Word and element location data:
-- Begin --

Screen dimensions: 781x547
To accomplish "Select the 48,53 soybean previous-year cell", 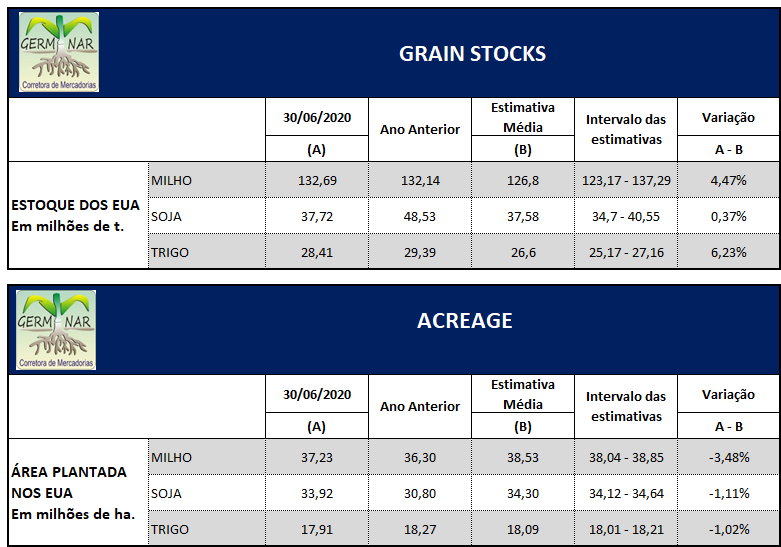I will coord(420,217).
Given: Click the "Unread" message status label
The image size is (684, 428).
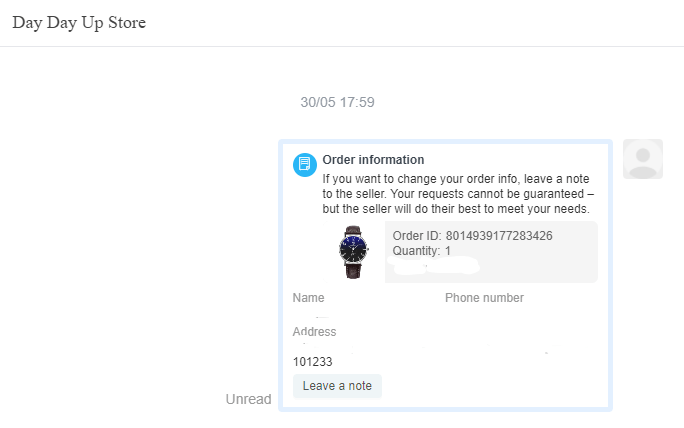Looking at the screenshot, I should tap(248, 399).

-- End --
-- Begin --

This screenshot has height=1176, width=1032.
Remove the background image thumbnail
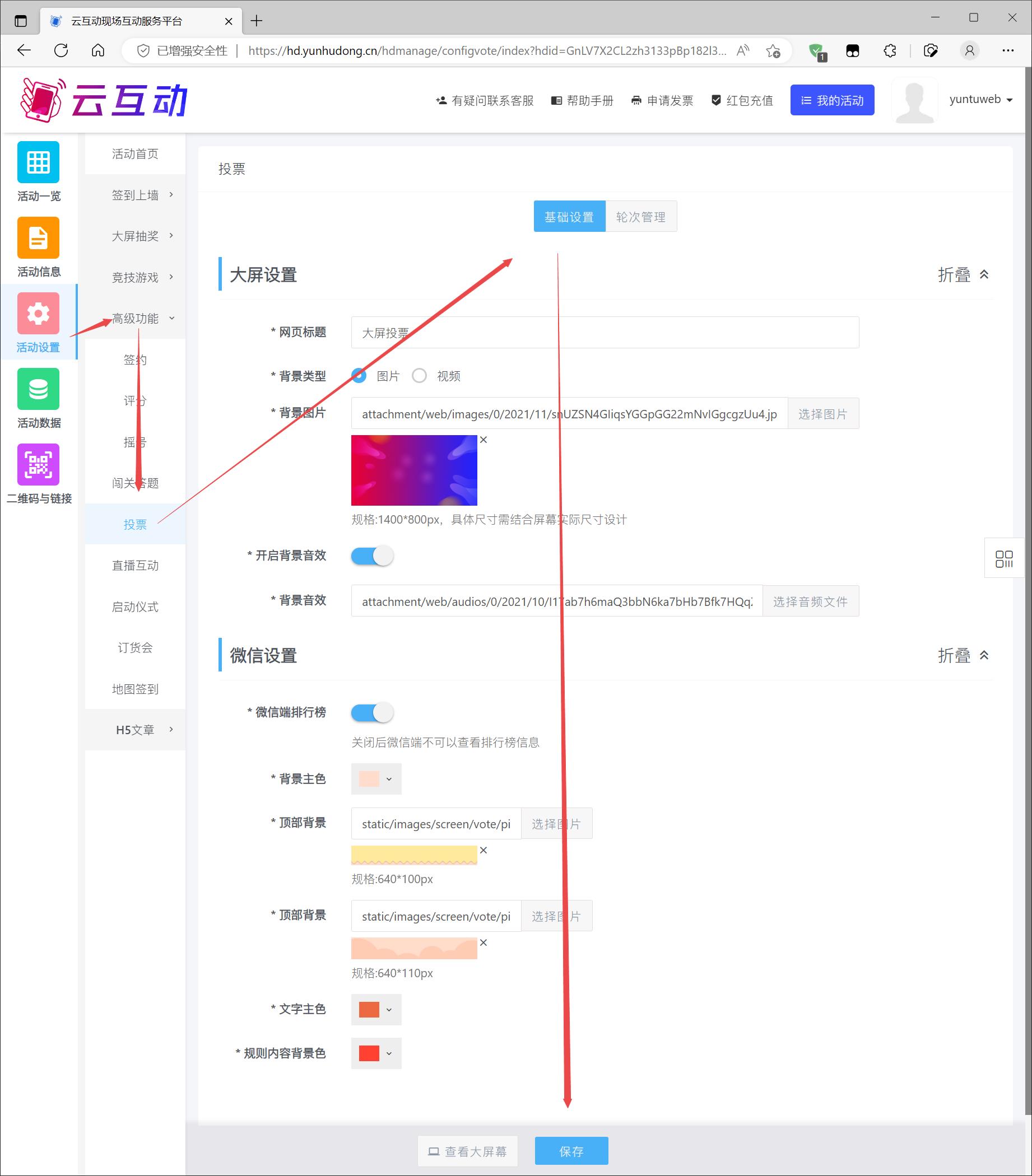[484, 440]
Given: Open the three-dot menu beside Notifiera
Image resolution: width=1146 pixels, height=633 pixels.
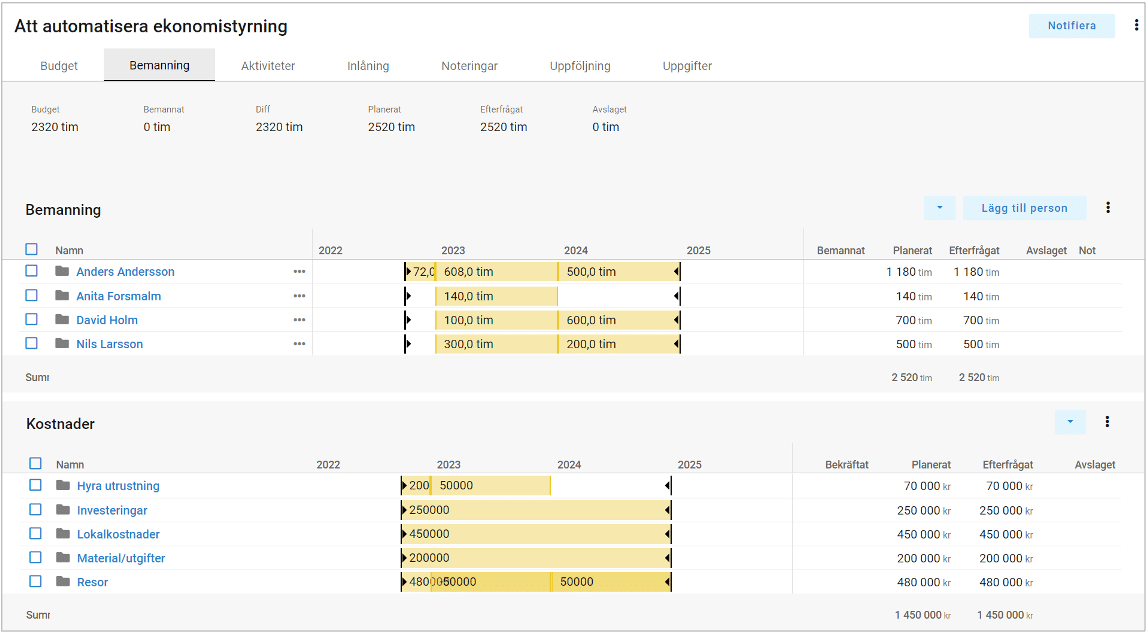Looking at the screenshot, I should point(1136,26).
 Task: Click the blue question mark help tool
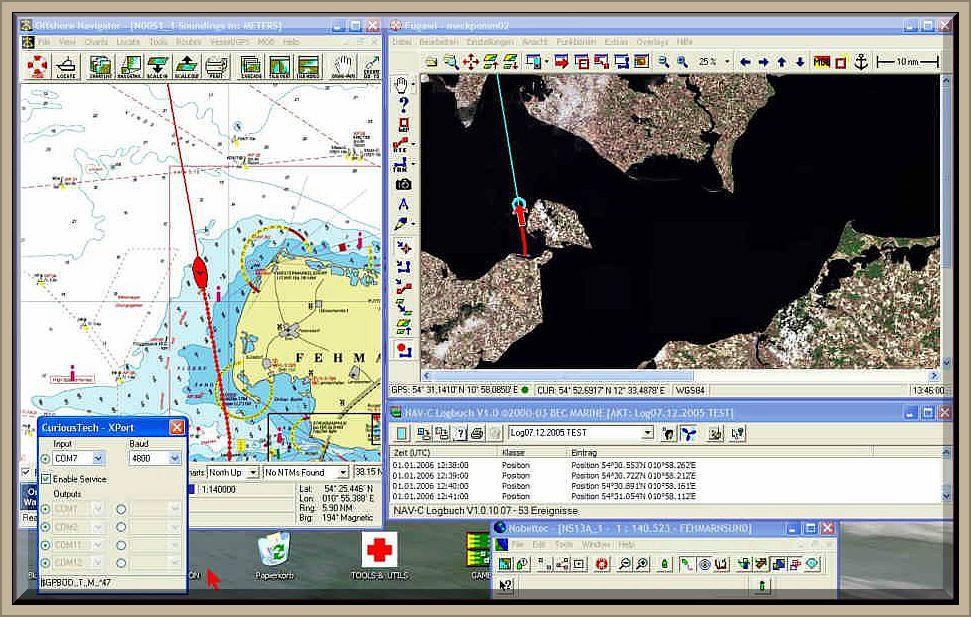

-- End --

# [The task]
Lay out the lines from the one with "Given: Click the" up to and including the one with "Looking at the screenshot, I should tap(248, 399)." as a two-column CSV headed instruction and response, with one row per instruction and each field quoted, and with line breaks turned into spaces. Leave the pictures out.

# [Response]
instruction,response
"Given: Click the ""Unread"" message status label The image size is (684, 428).","Looking at the screenshot, I should tap(248, 399)."